Выбрать главу

Жизнь бедного труженика, жизнь человека превратилась в ежедневную прогулку от моста до моста, всегда по одной стороне улицы. Это смешно, это грустно, это несопоставимо: труженик («завалили перепиской… даже, с позволения сказать, пот прошиб и носу некогда утереть было») и — прогулка, но в том-то и беда, что между утренней и вечерней «прогулками» ничего нет. Жизнь, заполненная «делом» так, что носу утереть некогда, бездельна (вычерчивание, «печатание» непонятных слов из букв, превратившихся в какие-то «условные знаки»), жизнь бесцельна, жизнь проходит, но ее нет — только утренние и вечерние пробежки («прогулки») по Невскому проспекту. Даль рассказывает про жизнь человека, в которой ничего не происходит, про жизнь человека, которого словно бы не существует: существование Осипа Ивановича ощутимо, заметно лишь в этом движении (и то — не отдельном, а в толпе, в потоке) от Аничкова до Полицейского моста и обратно.

Владимир Иванович Даль с 1841 года живет снова в Петербурге, между Аничковым мостом и Полицейским. Теперь он человек и вовсе значительный — управляющий канцелярией при министре внутренних дел; его называют «правой рукой министра». Даль (как сказано в формуляре) и в столице исполняет «особо возложенные на него поручения», и канцелярия, которой он управляет, называется Особенной — такая особость ему еще больше весу придает. «Тот пост, который Вы занимаете, при Вашем чипе, орденах», — пишут Далю в эти годы просители. Он, и правда, уже статский советник (без пяти минут генерал), имеет Владимира 3-й степени, Станислава 2-й с короною, и Анну, и иные регалии; он знает веселую приговорку: «За Тульчин — чин, за Брест — крест, а за долгое терпенье — сто душ в награжденье»: у него все есть — чин, крест, даже тысяча десятин (без душ), всемилостивейше пожалованных в Оренбургской губернии, которыми он, однако, не воспользовался. Даль живет в доме министерства внутренних дел, чтобы пройти к нему, надо свернуть с Невского, проследовать мимо Публичной библиотеки, через площадь Александрийского театра, войти в подъезд и подняться на девяносто ступеней вверх, в четвертый этаж; весь второй этаж занимает сам министр.

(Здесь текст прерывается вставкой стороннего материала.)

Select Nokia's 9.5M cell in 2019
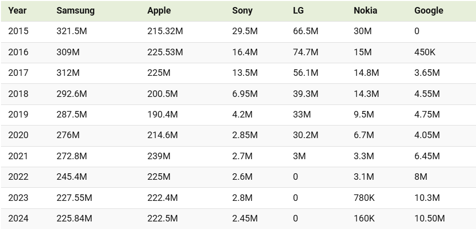This screenshot has width=476, height=230. click(x=364, y=114)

Многие просители, пожилые — с одышкой и тяжелой походкой, и юноши — с легким дыханием и легким шагом, исполненным надежд, карабкаются, всходят, взбираются, взлетают на высоту девяноста ступеней — «искатели мест и наград», говорит о них мемуарист, и добавляет, что Даль «всегда был для них невидимкой». Он не любит протекцию: «протежировать — покровительствовать, заступничать, держать любимцем» и, самое главное, «давать ход не по заслугам», — «несносно честный и правдивый» Даль!

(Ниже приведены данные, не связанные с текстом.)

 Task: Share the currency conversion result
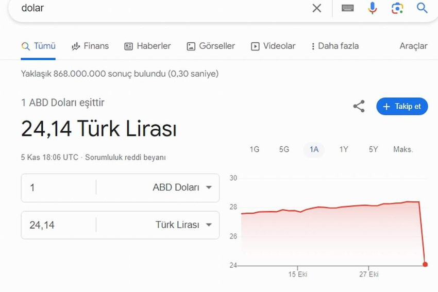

Сам Даль не замечает крутизны девяноста ступеней. Ох, недаром его превосходительство управляющий Особенной канцелярией поселил несчастного Осипа Ивановича где-то рядом с собой — упоминаются Александрийский театр, Публичная библиотека, мимо которых пробегает в половине девятого и в шесть маленький переписчик. Он заходит невидимый — растворенный в воздухе Невского втекает — в канцелярию чиновника особых поручений при министре внутренних дел: один шаг — и вот они рядом: ничтожнейший Осип Иванович и влиятельнейший («правая рука»!) Владимир Иванович. Оба в конечном счете заперты между Аничковым мостом и Полицейским, оба день-деньской гнут спину за письменным столом, оба выводят за годы службы тысячи, миллионы слов, за которыми не видят дела. «Боже мой, что за толщи исписанной бумаги сваливаются ежегодно в архив и пишутся, по-видимому, только для архивов… Все дела делаются только на бумаге, а на деле все идет наоборот и гладко только на гладкой бумаге…» Это уже не из рассказа — из письма Даля к приятелю.

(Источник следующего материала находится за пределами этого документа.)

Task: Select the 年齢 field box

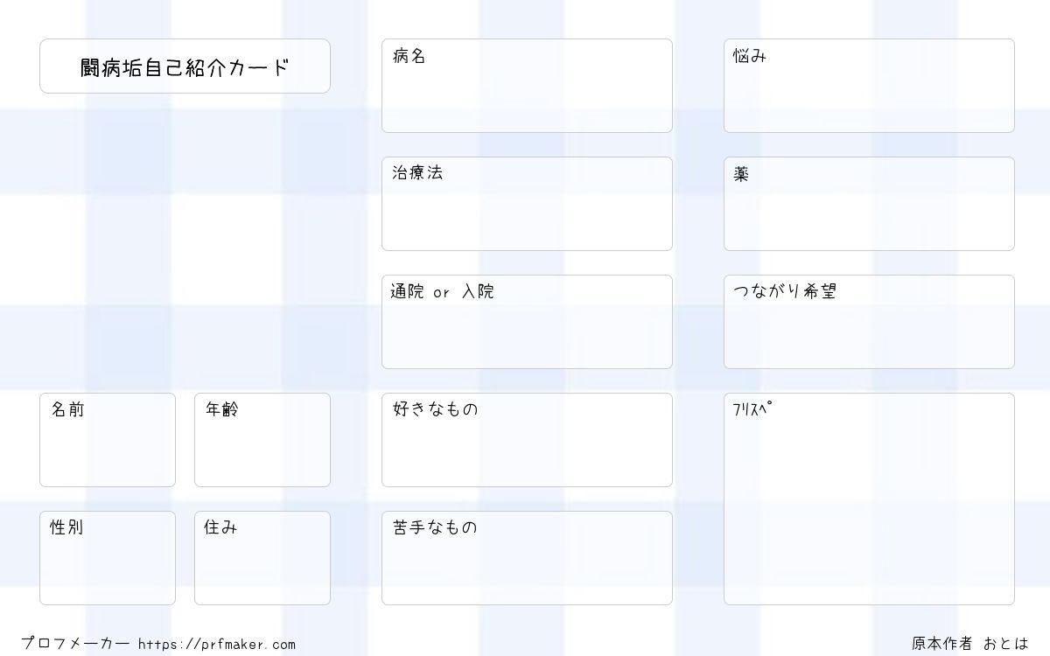Action: point(263,440)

Чиновникам обернуться некогда, впрямь, и носу некогда утереть: в министерстве разрабатываются проекты улучшения быта крестьян, предлагаются меры по устройству бедных дворян, составляется устав губернских правлений, исследуется жизнь «инородцев» и характер религиозных ересей. Министерство, кроме того, ведает полицией, делами о государственных преступлениях, народным продовольствием, статистикой, дворянскими выборами, разрешением публичных лекций, выставок и съездов, сооружением памятников — всего не перечесть… (С некоторых пор в обществе ходят слухи, что Особенной канцелярии поручено подготовить записку об уничтожении в России крепостного права…)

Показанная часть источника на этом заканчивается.